Texte affiché:
Hier, au tribunal correctionnel de Bir Mourad Rais, à Alger, comparaissaient vingt et une personnes arrêtées après que des pierres eurent été jetées contre la voiture du président Abdelaziz Bouteflika lors de l’inauguration d’une bibliothèque universitaire sur le campus de Bouzaréah, le 18 mai dernier. Et les journalistes étrangers ont reçu l’interdiction officielle de se rendre en Kabylie jusqu’à nouvel ordre. Alors, entre le box et les urnes, entre le campus et la campagne, c’est un pays à bout qui se dessine.

Données disponibles:
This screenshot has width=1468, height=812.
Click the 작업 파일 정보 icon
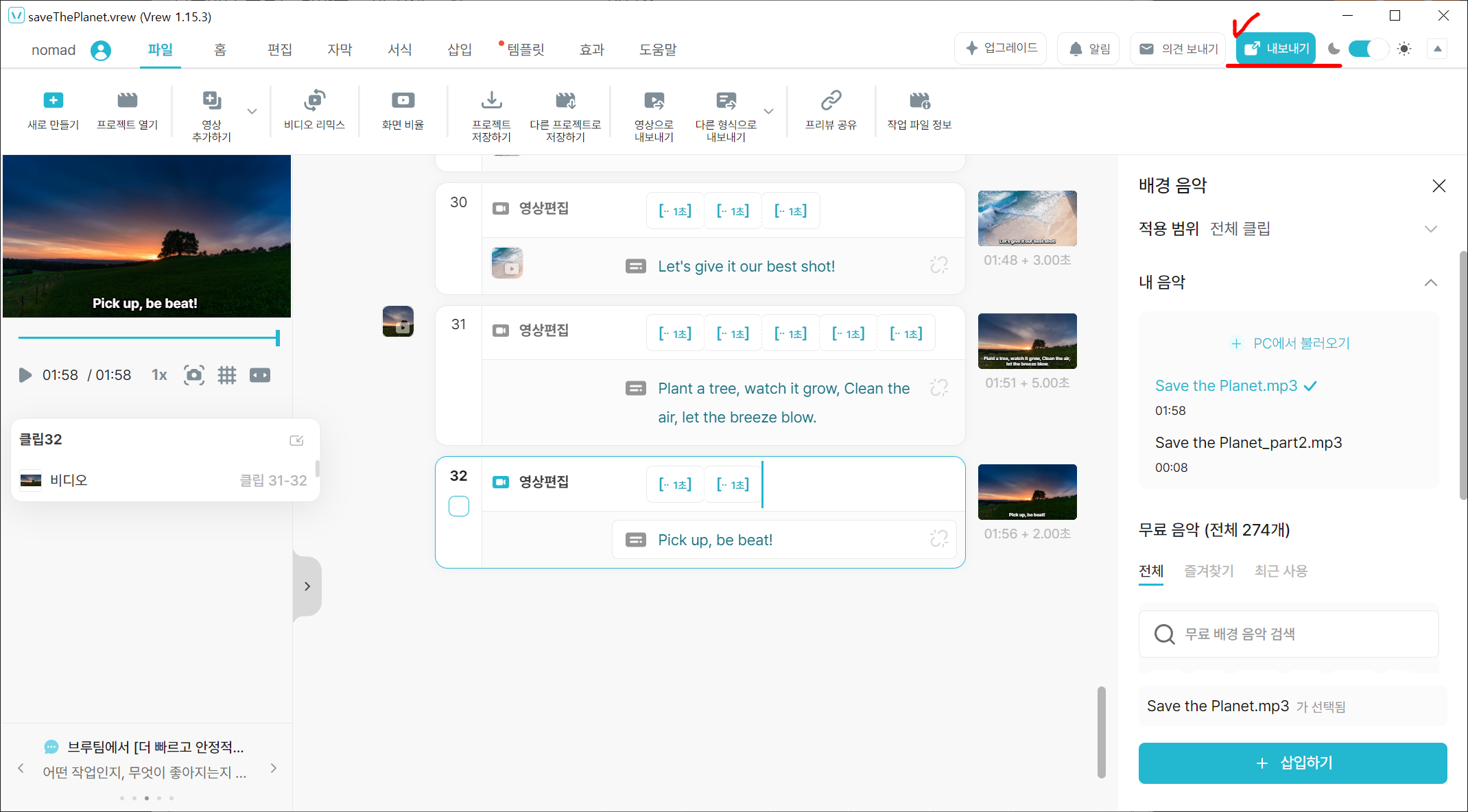click(919, 101)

À faire:
D'après le texte sur le procès d'Alger, pourquoi vingt et une personnes comparaissaient-elles devant le tribunal correctionnel de Bir Mourad Rais ? Répondez en une à trois phrases.

Tâche accomplie:
Elles avaient été arrêtées après que des pierres eurent été jetées contre la voiture du président Abdelaziz Bouteflika. Les faits s'étaient produits le 18 mai, lors de l'inauguration d'une bibliothèque universitaire sur le campus de Bouzaréah.